[Stored data entries]
────────

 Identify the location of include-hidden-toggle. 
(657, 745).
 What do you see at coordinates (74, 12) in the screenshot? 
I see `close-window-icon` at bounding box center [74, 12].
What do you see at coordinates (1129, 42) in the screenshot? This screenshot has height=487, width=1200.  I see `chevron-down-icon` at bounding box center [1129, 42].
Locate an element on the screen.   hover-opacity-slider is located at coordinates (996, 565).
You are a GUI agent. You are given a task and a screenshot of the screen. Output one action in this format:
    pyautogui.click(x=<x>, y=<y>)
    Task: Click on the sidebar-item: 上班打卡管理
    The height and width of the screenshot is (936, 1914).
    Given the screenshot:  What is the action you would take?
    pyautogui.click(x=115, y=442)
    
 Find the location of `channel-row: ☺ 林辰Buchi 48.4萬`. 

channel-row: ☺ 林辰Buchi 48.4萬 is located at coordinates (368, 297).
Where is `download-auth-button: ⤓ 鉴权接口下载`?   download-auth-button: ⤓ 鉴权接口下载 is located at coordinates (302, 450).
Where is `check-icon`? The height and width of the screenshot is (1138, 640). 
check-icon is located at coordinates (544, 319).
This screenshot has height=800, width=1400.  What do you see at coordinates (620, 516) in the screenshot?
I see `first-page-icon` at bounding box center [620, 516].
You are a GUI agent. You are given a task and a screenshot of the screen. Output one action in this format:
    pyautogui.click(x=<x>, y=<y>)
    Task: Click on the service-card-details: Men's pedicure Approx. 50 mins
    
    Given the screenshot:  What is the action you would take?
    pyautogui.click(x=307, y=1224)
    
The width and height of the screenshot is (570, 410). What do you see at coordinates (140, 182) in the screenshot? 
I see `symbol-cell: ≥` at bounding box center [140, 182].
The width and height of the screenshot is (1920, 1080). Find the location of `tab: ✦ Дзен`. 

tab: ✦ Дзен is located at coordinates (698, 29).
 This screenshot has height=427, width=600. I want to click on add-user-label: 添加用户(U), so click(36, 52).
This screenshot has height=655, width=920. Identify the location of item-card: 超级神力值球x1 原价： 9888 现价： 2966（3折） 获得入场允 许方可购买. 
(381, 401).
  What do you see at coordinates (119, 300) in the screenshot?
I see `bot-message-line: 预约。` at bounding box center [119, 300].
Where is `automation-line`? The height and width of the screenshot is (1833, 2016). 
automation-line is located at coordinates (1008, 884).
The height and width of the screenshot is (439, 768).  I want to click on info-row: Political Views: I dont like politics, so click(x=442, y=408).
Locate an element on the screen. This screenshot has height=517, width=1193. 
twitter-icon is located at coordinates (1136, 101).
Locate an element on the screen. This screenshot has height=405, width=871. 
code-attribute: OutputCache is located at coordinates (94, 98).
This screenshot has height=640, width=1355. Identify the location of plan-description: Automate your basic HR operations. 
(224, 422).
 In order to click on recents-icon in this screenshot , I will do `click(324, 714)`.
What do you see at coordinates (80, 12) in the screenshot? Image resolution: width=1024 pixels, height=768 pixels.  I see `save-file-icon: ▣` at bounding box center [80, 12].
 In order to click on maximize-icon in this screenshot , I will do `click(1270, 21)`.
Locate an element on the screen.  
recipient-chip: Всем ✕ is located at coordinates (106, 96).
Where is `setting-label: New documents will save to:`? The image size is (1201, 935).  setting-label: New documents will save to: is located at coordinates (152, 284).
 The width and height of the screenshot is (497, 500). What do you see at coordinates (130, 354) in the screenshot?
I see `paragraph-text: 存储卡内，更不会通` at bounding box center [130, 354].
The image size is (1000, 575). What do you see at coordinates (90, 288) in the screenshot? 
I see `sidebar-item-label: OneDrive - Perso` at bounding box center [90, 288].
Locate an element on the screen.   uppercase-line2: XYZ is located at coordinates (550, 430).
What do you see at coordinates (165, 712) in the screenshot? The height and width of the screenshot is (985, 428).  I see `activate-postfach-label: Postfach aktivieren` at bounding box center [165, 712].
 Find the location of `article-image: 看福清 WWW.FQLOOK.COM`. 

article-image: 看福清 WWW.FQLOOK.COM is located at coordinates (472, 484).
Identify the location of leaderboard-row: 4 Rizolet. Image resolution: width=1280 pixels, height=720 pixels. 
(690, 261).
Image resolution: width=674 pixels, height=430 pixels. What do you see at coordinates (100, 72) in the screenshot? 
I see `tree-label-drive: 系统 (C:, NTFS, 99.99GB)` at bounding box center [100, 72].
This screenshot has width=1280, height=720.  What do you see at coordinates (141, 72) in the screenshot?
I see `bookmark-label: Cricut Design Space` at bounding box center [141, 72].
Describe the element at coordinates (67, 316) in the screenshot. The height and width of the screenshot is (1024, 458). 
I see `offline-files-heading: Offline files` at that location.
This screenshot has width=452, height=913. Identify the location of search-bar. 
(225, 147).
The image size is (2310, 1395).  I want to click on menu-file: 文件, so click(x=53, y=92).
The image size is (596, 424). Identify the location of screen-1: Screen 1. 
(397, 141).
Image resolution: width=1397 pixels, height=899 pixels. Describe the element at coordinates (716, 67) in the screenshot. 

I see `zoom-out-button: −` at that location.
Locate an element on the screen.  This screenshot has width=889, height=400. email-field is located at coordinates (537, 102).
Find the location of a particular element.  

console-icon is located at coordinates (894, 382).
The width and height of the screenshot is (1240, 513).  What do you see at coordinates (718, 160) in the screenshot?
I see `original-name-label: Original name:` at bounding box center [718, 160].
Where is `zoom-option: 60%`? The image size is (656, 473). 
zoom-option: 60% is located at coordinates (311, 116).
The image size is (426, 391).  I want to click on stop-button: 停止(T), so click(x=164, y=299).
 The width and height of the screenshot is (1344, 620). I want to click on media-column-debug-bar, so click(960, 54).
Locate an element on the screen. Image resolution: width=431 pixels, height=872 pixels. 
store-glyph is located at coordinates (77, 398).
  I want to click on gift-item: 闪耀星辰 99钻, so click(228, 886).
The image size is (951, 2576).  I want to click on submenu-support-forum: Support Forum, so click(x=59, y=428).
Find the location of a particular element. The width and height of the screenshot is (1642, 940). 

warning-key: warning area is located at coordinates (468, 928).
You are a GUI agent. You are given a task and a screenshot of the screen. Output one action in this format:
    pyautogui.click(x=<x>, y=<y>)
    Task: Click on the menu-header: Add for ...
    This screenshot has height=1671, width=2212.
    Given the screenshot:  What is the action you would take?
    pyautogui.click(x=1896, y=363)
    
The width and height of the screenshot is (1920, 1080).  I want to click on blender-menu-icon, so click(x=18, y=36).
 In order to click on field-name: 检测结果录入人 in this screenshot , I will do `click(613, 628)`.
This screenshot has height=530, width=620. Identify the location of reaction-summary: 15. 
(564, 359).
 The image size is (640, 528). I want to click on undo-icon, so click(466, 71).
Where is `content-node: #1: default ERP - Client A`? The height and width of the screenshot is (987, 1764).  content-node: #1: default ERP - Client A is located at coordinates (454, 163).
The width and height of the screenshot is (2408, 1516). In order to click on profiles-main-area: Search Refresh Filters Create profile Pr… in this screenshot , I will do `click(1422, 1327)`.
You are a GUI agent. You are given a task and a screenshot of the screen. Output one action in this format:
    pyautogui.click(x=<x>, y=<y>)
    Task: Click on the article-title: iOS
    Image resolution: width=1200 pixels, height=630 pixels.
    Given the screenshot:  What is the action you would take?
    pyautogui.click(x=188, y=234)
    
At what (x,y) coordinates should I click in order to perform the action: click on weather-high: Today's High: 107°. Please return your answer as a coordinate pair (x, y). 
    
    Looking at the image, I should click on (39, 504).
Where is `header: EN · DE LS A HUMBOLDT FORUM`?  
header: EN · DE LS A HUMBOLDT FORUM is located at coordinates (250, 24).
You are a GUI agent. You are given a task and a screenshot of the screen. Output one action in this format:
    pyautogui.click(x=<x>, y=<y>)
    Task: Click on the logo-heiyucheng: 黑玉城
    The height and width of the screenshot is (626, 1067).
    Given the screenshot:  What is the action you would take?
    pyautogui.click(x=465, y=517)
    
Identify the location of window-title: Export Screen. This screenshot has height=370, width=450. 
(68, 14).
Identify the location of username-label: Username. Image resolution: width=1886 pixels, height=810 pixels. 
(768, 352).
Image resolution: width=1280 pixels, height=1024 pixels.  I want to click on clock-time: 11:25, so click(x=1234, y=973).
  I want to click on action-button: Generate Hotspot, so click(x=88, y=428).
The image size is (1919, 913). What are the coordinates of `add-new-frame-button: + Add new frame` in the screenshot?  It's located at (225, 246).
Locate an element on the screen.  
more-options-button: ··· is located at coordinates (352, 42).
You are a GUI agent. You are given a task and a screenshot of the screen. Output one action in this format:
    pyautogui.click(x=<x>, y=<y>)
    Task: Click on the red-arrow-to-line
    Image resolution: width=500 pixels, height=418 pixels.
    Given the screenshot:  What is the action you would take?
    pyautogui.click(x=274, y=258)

────────

# What to do:
Reproduce the entries as a numbered list, starting at the first line and ending with the line that contains "coordinates (996, 565).", both included. Omit any blank lines.

# Solution to this exercise:
1.  Identify the location of include-hidden-toggle. 
2. (657, 745).
3.  What do you see at coordinates (74, 12) in the screenshot? 
4. I see `close-window-icon` at bounding box center [74, 12].
5. What do you see at coordinates (1129, 42) in the screenshot? This screenshot has height=487, width=1200.  I see `chevron-down-icon` at bounding box center [1129, 42].
6. Locate an element on the screen.   hover-opacity-slider is located at coordinates (996, 565).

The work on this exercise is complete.